Well, we have this one team, the Child and Adolescent Action Center (CAAC), and during the clean sweep I was telling them about the personas we had developed to shape the redesign and how we were going to move from a topic-centered or department-focused site to a user-focused site. As I started to explain that to them, they quickly got it. At the old site, they had their CAAC landing page filled up with anything that was related to youth. When I explained that one of our personas is a parent or a caregiver, CAAC said, “NAMI’s Education Department does a program for parents that focuses on children and adolescents. That info’s not on our page. When we move to the new site and we have a parent section for CAAC, shouldn’t they see that Education program as well as our stuff?” And I almost crumpled to my knees in joy. I know it seems so small, but at NAMI everything had been so siloed and these two departments tended to work independently from each other, at times even competing over content that served the same audience. When they said that, I though, “OK, I can do this.” It was sort of like the heavens opened and a ray of light came down. If this web redesign can enable these people who for 10 years have been almost working in a vacuum to come together to serve our users, that’s a beautiful thing.

That’s a great example. When content owners focus on the user, they stop thinking “our departments vs. that other department.”

Right, and that helps CAAC; it gives them a little bit of existence outside themselves. In non-profits, people are passionate; they have different agendas and goals. CAAC’s light bulb was one of the first signs I got that we could really unify and think outside of our silos and make the experience for the user, the visitor, the best it could possibly be, and just put all that other department stuff aside.

What advice can you give about who should review the draft Style Guide and Web Governance Handbook and how to introduce these documents to the staff?

That depends upon your culture. At NAMI, we tend to do everything by committee, which can be frustrating, but you do get a little more buy-in.  So I wrote the Style Guide and Governance Handbook. Our COO and CIO had to review it, as well as our National Director of Communications.
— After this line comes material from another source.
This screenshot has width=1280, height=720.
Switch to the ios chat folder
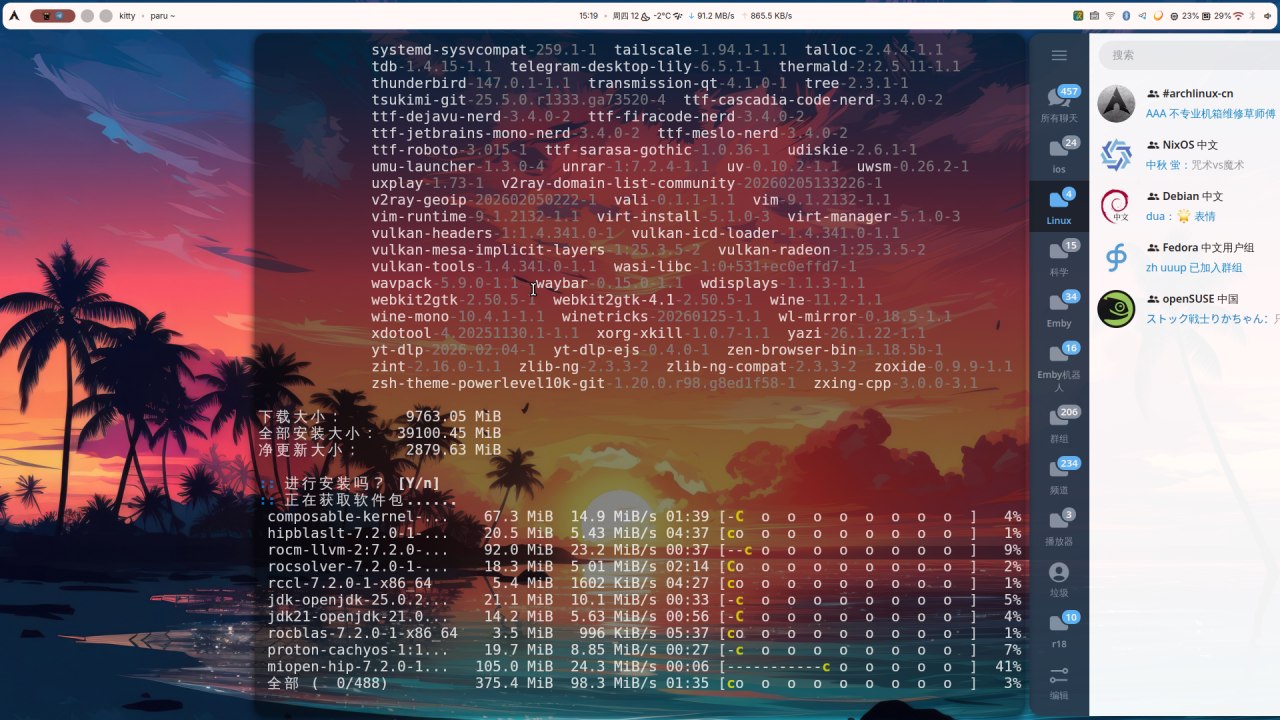tap(1059, 155)
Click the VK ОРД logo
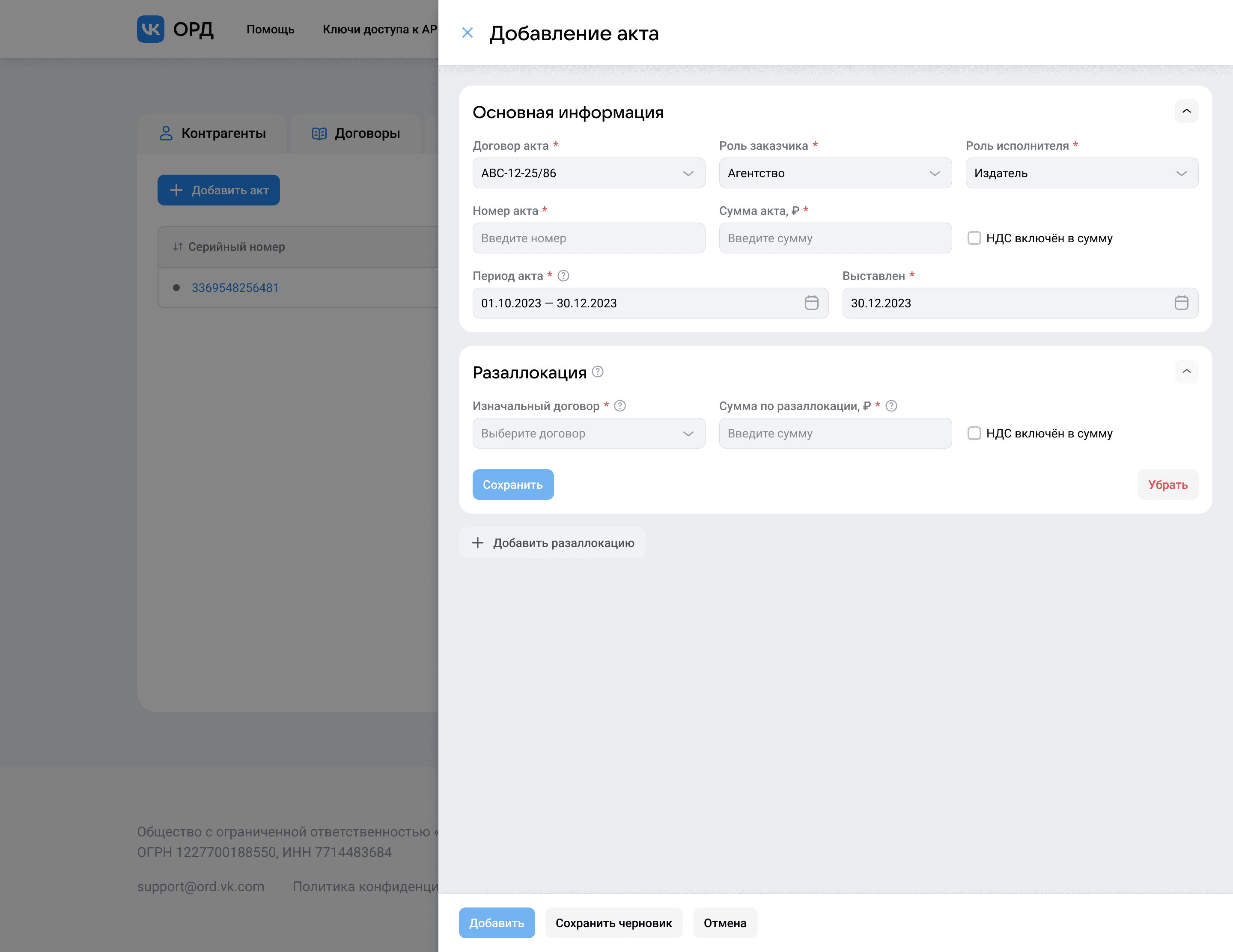The height and width of the screenshot is (952, 1233). [x=175, y=30]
I also ran the Style Guide and Governance Handbook past a group of people who acclimated really early to the content strategy. I call these people my Web warriors. My executive director said she wanted staff to give me input on the draft Style Guide and Governance Handbook, so I took it to those six people. They already had a good idea of where the site was going, so I wanted their feedback. I needed to know they could understand and use the Style Guide and Governance Handbook. After she was sure the staff was on board, I gave the Style Guide and Governance Handbook to my executive director. She felt confident and said, “Let’s roll it out.”

*** *** ***

I want to thank Courtney for sharing her Style Guide and Governance Handbook, for letting me interview her, and for inviting E-WRITE to be part of NAMI’s efforts to publish excellent content for its community. In closing, here’s a quote from NAMI’s Web Governance Handbook, which supports the truth that content is everyone’s responsibility:

As of Q4 2014, nami.org gets nearly 1 million unique visits a month. Our homepage gets almost 240K visitors a month. We have more than 20K Twitter followers, 240 Instagram followers and 160K likes on Facebook. That’s a big community! NAMI’s website belongs to all of us. Although quarterbacked by Communications and Information Technology, all staff members are responsible for NAMI’s web content and the site is representative of everybody’s work.

Tags: Style guides, Web governance, Web Writing

2 Comments

  1. How impressive. The guide reflects creative thinking and an effort to reach out to all departments with the structure..It is obvious that Courtney has a thorough understanding of the department’s role in mental health. Kudos for a job well done!

  2. Thanks for the thumbs-up, Louise! I agree; Courtney knows how to support her colleagues in writing useful mental health content.